Stored items

__________________________________________________

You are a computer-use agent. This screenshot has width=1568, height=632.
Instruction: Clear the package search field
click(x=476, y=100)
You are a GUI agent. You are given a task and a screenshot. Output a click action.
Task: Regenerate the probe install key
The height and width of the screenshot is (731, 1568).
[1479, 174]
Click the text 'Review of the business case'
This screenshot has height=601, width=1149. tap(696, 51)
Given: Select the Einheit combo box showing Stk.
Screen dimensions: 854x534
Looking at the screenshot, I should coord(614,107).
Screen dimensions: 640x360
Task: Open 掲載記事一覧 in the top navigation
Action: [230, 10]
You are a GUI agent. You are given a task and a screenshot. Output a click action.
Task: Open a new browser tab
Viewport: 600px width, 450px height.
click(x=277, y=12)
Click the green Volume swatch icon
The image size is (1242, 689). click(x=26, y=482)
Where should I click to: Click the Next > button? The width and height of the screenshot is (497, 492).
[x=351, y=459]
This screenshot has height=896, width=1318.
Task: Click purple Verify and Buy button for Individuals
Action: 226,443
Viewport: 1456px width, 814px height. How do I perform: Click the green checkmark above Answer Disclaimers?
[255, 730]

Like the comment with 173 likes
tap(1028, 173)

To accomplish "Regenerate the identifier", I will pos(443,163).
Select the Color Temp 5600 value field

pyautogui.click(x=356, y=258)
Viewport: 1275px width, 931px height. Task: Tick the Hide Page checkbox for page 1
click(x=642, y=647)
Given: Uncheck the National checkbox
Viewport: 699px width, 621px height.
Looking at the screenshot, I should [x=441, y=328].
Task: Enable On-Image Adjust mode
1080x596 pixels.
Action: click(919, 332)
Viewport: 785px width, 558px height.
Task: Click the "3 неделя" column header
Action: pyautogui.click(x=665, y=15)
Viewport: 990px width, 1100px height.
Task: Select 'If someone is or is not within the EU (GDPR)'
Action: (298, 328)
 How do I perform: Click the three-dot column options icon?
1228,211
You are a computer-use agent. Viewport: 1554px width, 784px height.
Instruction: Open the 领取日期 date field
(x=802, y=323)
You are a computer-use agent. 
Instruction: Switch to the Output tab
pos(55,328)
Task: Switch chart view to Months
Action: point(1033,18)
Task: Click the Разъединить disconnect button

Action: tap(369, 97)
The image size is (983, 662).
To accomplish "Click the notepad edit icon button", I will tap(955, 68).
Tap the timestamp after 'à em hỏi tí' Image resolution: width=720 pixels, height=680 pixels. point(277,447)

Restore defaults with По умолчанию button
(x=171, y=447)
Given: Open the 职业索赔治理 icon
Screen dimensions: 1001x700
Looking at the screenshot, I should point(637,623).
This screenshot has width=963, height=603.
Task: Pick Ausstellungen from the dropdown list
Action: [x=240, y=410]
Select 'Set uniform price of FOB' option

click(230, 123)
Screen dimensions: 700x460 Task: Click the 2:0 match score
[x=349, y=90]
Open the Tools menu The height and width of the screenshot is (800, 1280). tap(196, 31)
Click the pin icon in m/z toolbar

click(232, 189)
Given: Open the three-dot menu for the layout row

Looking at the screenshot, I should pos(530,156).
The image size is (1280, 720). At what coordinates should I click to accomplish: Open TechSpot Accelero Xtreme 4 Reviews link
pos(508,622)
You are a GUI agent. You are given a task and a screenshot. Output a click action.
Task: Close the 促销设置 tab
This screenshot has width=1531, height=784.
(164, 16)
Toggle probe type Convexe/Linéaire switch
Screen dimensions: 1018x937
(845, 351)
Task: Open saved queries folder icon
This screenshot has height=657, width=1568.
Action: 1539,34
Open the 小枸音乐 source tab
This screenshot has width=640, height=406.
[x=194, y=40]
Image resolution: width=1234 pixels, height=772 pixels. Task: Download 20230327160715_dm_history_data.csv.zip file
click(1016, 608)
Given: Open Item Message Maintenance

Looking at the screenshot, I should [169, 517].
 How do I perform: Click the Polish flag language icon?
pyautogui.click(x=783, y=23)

__________________________________________________

Task description:
Without altering a single word, reproduce the entries above.

Exercise output:
You are a computer-use agent. This screenshot has width=1568, height=632.
Instruction: Clear the package search field
click(x=476, y=100)
You are a GUI agent. You are given a task and a screenshot. Output a click action.
Task: Regenerate the probe install key
The height and width of the screenshot is (731, 1568).
[1479, 174]
Click the text 'Review of the business case'
This screenshot has height=601, width=1149. tap(696, 51)
Given: Select the Einheit combo box showing Stk.
Screen dimensions: 854x534
Looking at the screenshot, I should coord(614,107).
Screen dimensions: 640x360
Task: Open 掲載記事一覧 in the top navigation
Action: [230, 10]
You are a GUI agent. You are given a task and a screenshot. Output a click action.
Task: Open a new browser tab
Viewport: 600px width, 450px height.
click(x=277, y=12)
Click the green Volume swatch icon
The image size is (1242, 689). click(x=26, y=482)
Where should I click to: Click the Next > button? The width and height of the screenshot is (497, 492).
[x=351, y=459]
This screenshot has height=896, width=1318.
Task: Click purple Verify and Buy button for Individuals
Action: 226,443
Viewport: 1456px width, 814px height. How do I perform: Click the green checkmark above Answer Disclaimers?
[255, 730]

Like the comment with 173 likes
tap(1028, 173)

To accomplish "Regenerate the identifier", I will pos(443,163).
Select the Color Temp 5600 value field

pyautogui.click(x=356, y=258)
Viewport: 1275px width, 931px height. Task: Tick the Hide Page checkbox for page 1
click(x=642, y=647)
Given: Uncheck the National checkbox
Viewport: 699px width, 621px height.
Looking at the screenshot, I should [x=441, y=328].
Task: Enable On-Image Adjust mode
1080x596 pixels.
Action: click(919, 332)
Viewport: 785px width, 558px height.
Task: Click the "3 неделя" column header
Action: pyautogui.click(x=665, y=15)
Viewport: 990px width, 1100px height.
Task: Select 'If someone is or is not within the EU (GDPR)'
Action: (298, 328)
 How do I perform: Click the three-dot column options icon?
1228,211
You are a computer-use agent. Viewport: 1554px width, 784px height.
Instruction: Open the 领取日期 date field
(x=802, y=323)
You are a computer-use agent. 
Instruction: Switch to the Output tab
pos(55,328)
Task: Switch chart view to Months
Action: point(1033,18)
Task: Click the Разъединить disconnect button

Action: tap(369, 97)
The image size is (983, 662).
To accomplish "Click the notepad edit icon button", I will tap(955, 68).
Tap the timestamp after 'à em hỏi tí' Image resolution: width=720 pixels, height=680 pixels. point(277,447)

Restore defaults with По умолчанию button
(x=171, y=447)
Given: Open the 职业索赔治理 icon
Screen dimensions: 1001x700
Looking at the screenshot, I should point(637,623).
This screenshot has width=963, height=603.
Task: Pick Ausstellungen from the dropdown list
Action: [x=240, y=410]
Select 'Set uniform price of FOB' option

click(230, 123)
Screen dimensions: 700x460 Task: Click the 2:0 match score
[x=349, y=90]
Open the Tools menu The height and width of the screenshot is (800, 1280). tap(196, 31)
Click the pin icon in m/z toolbar

click(232, 189)
Given: Open the three-dot menu for the layout row

Looking at the screenshot, I should pos(530,156).
The image size is (1280, 720). At what coordinates should I click to accomplish: Open TechSpot Accelero Xtreme 4 Reviews link
pos(508,622)
You are a GUI agent. You are given a task and a screenshot. Output a click action.
Task: Close the 促销设置 tab
This screenshot has width=1531, height=784.
(164, 16)
Toggle probe type Convexe/Linéaire switch
Screen dimensions: 1018x937
(845, 351)
Task: Open saved queries folder icon
This screenshot has height=657, width=1568.
Action: 1539,34
Open the 小枸音乐 source tab
This screenshot has width=640, height=406.
[x=194, y=40]
Image resolution: width=1234 pixels, height=772 pixels. Task: Download 20230327160715_dm_history_data.csv.zip file
click(1016, 608)
Given: Open Item Message Maintenance

Looking at the screenshot, I should [169, 517].
 How do I perform: Click the Polish flag language icon?
pyautogui.click(x=783, y=23)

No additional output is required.